Perlu Tambahan 5 Unit Dump Truk, DLH Pelalawan Akui Tak Seluruh Wilayah Pangkalan Kerinci Terjangkau Petugas Kebersihan

PANGKALAN KERINCI –Dinas Lingkungan Hidup (DLH) Kabupaten Pelalawan memiliki 283 orang petugas kebersihan dan penyapu jalan yang berada di Pangkalan Kerinci, Sorek dan Ukui.

“Mereka terdiri dari tenaga penyapu jalan, petugas drainase, sopir, juru pungut, di workshop dan petugas TPA Kemang. Jumlahnya sekitar 283 orang,” sebut Kepala DLH Kabupaten Pelalawan, Eko Novita, Jumat (28/8/2021).
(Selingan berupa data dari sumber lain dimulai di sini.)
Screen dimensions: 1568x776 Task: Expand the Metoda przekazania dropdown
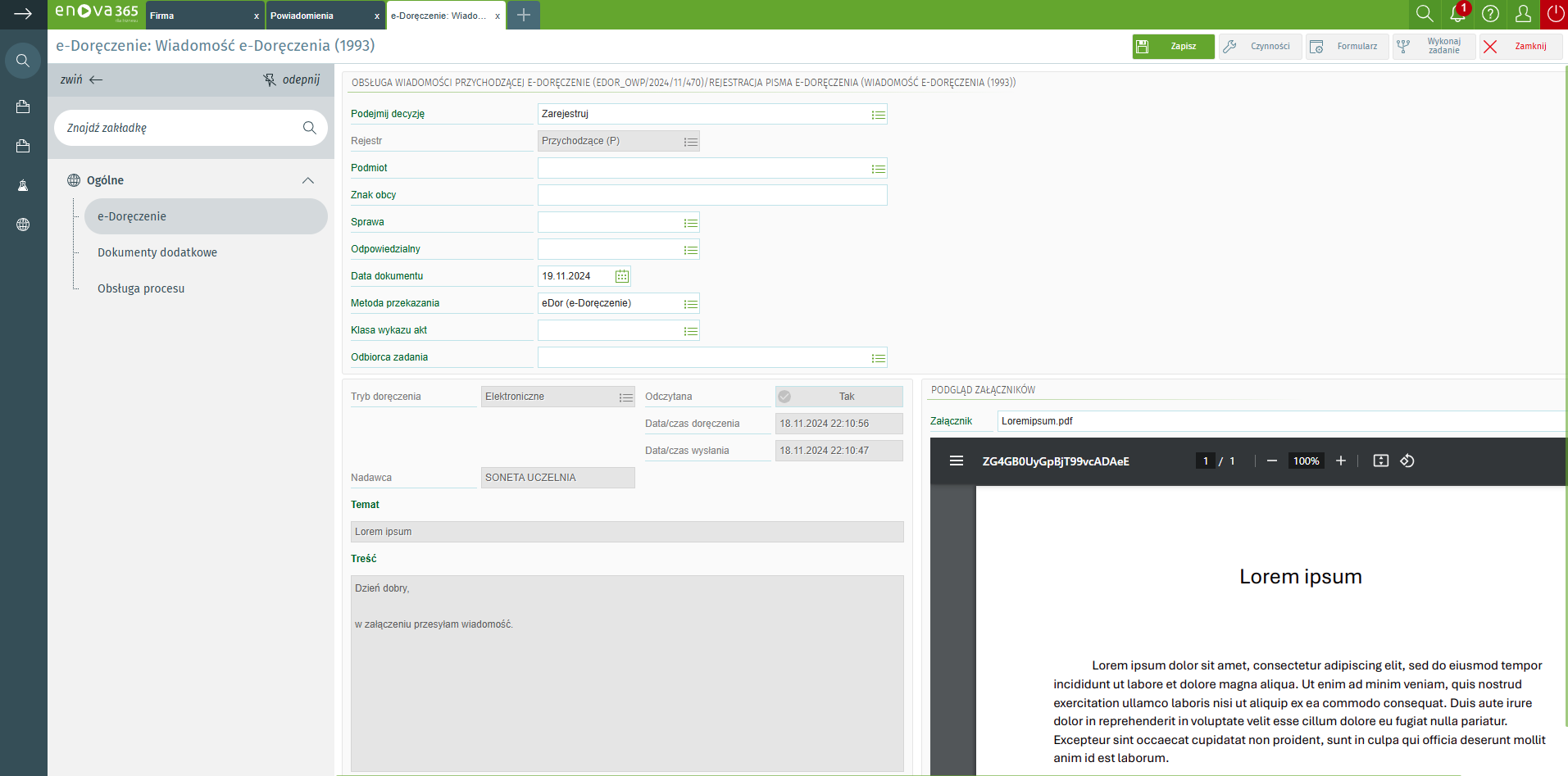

Lebih lanjut Eko mengakui, tak seluruh wilayah di Pangkalan Kerinci terjangkau oleh petugas kebersihan. Dibutuhkan lagi armada pengangkut sampah untuk dapat menjangkau wilayah yang belum terjangkau oleh petugas kebersihan.

“Untuk sarana dan prasarana kalau dibilang cukup ya cukup, namun masih perlu adanya penambahan,” tuturnya.
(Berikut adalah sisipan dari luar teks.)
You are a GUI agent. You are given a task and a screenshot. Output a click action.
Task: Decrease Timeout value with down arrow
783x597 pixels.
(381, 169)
Dijelaskan dia, masih ada beberpa jalur lagi di Pangkalan Kerinci yang belum dilalui oleh petugas kebersihan. Sehingga sampah tak terpungut.

“Kalau memang sarana dan prasarananya cukup, tentu ini akan bisa dimaksimalkan pemungutan sampah di Pangkalan Kerinci, sehingga seluruh wilayah sampah bisa terpungut,” ujar Eko.

Disebutkannya, saat ini DLH Kabupaten Pelalawan memiliki armada pengangkut sampah, berupa 20 unit dump truk, 4 unit arm roll dan 80 bin container yang tersebar di Pangkalan Kerinci, Sorek dan Ukui.

“Aramada ini kita sebarkan di Pangkalan Kerinci, Sorek dan Ukui, namun terbanyak di Pangkalan Kerinci,” jelasnya.

Dikatakan Eko, unit kendaraan pengangkut sampah tersebut ada yang baru dan ada juga umurnya sudah lama, namun rutin dilakukan perawatan. Namun tidak seluruh armada pengangkut sampah beroperasi, lantaran ada yang rusak atau sedang dalam perbaikan.

“Untuk di Pangkalan Kerinci idealnya ditambah 5 unit dump truk lagi. Tentu dengan tambahnya armada, bertambah juga petugas kebersihannya,” tandas Eko, kepada GoRiau.com.